In this case there is possibility than nd1 and nd2 total character count could be greater than 1000 chars so critical data will be lost.

The question is how can I copy all data I need to WCHAR string declared this way WCHAR* wchar_var; without losing anything?

P.S. Since I'm Russian the question may be unclear. Let me now about that, and I'll try to explain my issue more clear and complex.

Answer

Mr.C64 picture Mr.C64 · Nov 13, 2012

In modern Windows programming, it's OK to just ignore TCHAR and instead use wchar_t (WCHAR) and Unicode UTF-16.

(TCHAR is a model of the past, when you wanted to have a single code base, and produce both ANSI/MBCS and Unicode builds changing some preprocessor switches like _UNICODE and UNICODE.)

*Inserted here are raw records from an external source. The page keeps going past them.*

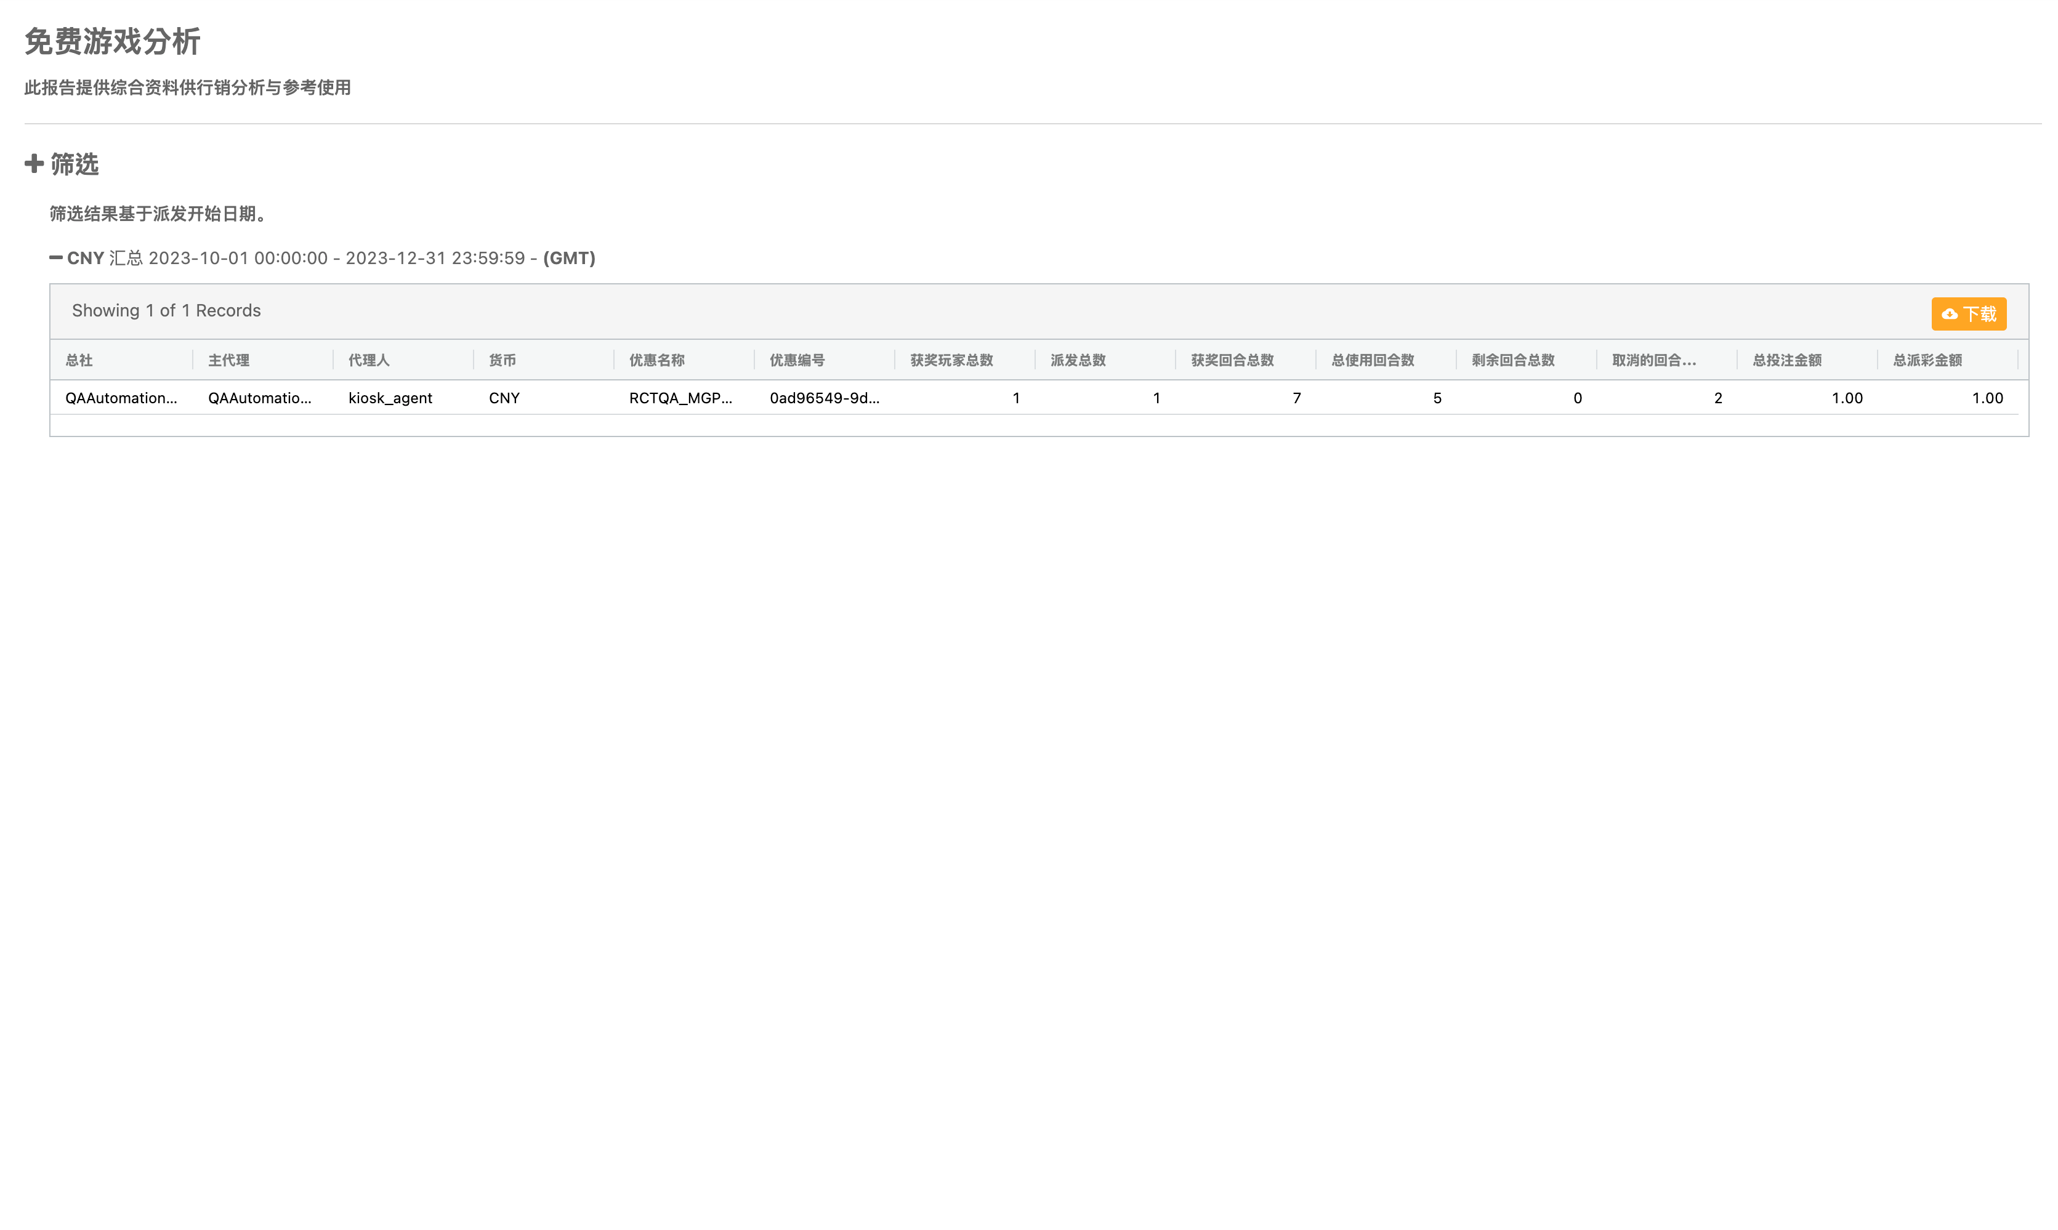Expand the 筛选 filter section plus icon
Image resolution: width=2058 pixels, height=1230 pixels.
coord(33,164)
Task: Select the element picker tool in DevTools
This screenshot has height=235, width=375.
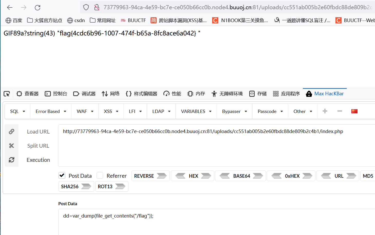Action: pos(6,93)
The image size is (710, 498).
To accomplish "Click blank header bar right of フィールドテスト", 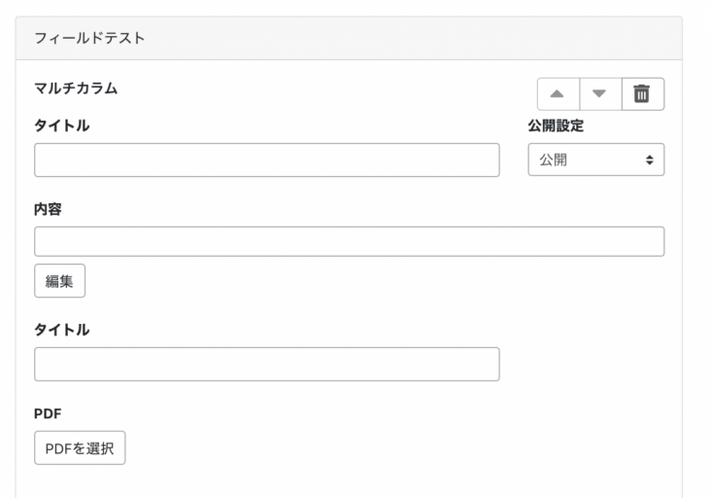I will point(437,38).
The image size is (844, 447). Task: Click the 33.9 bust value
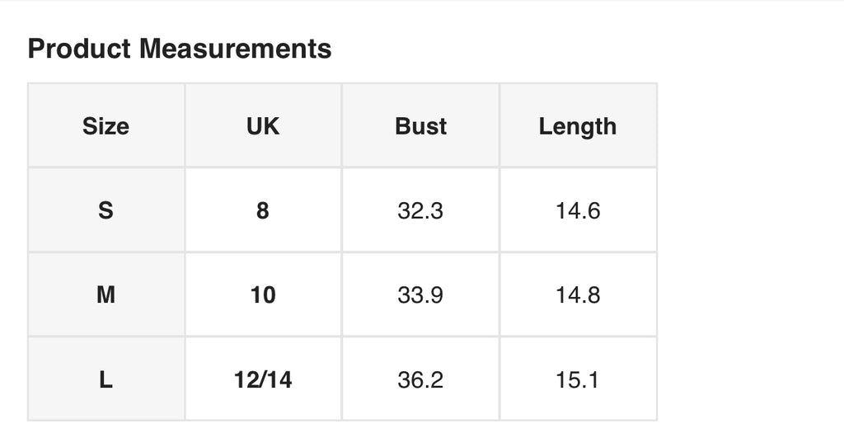(420, 294)
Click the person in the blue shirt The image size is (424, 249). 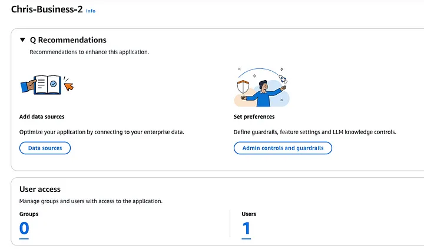point(263,93)
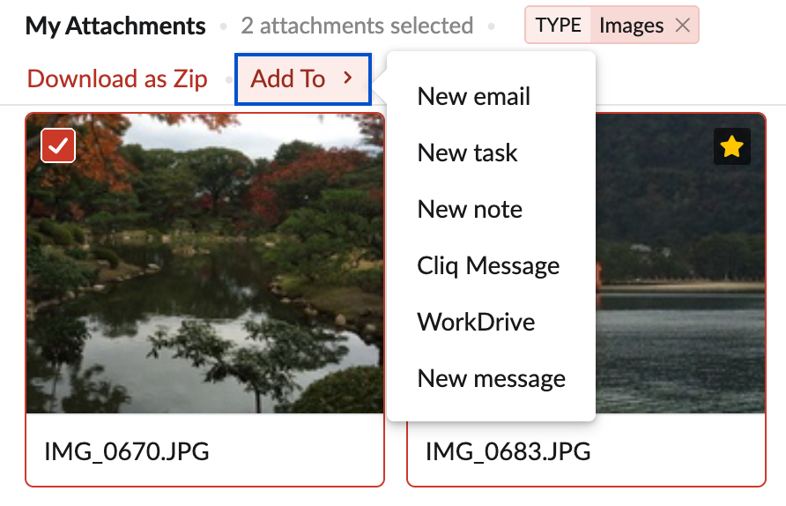Click the IMG_0683.JPG file name
This screenshot has width=786, height=506.
(x=508, y=452)
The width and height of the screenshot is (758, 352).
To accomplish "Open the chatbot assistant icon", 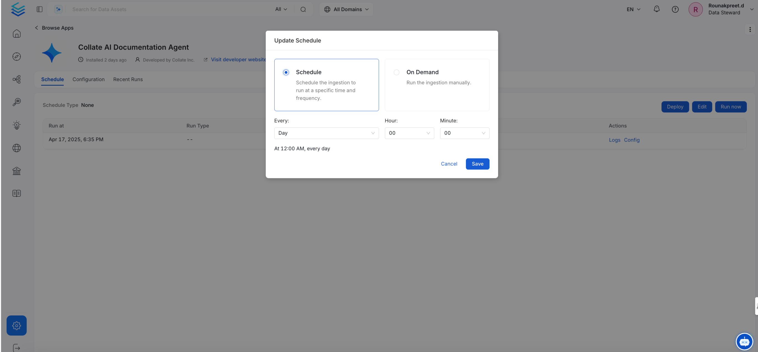I will pos(744,341).
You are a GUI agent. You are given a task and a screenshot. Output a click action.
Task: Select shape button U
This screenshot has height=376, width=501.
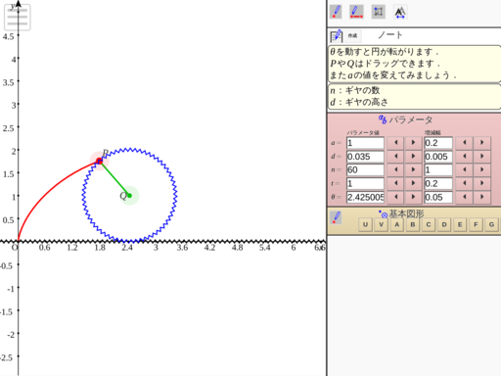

In any case, you should use C++ and convenient string classes to simplify your code. You can use ATL::CString (which corresponds to CStringW in Unicode builds, which are the default since VS2005), or STL's std::wstring.

Using CString, you can do:

CString str1 = L"Some value";
CString str2 = L"Another value";
CString cs;
cs.Format(L"The paths are %s and %s", str1.GetString(), str2.GetString());

CString also provides proper overloads of operator+ to concatenate strings (so you don't have to calculate the total length of the resulting string, dynamically allocate a buffer for the destination string or check existing buffer size, call wcscpy, wcscat, don't forget to release the buffer, etc.)

And you can simply pass instances of CString to Win32 APIs expecting const wchar_t* (LPCWSTR/PCWSTR) parameters, since CString offers an implicit conversion operator to const wchar_t*.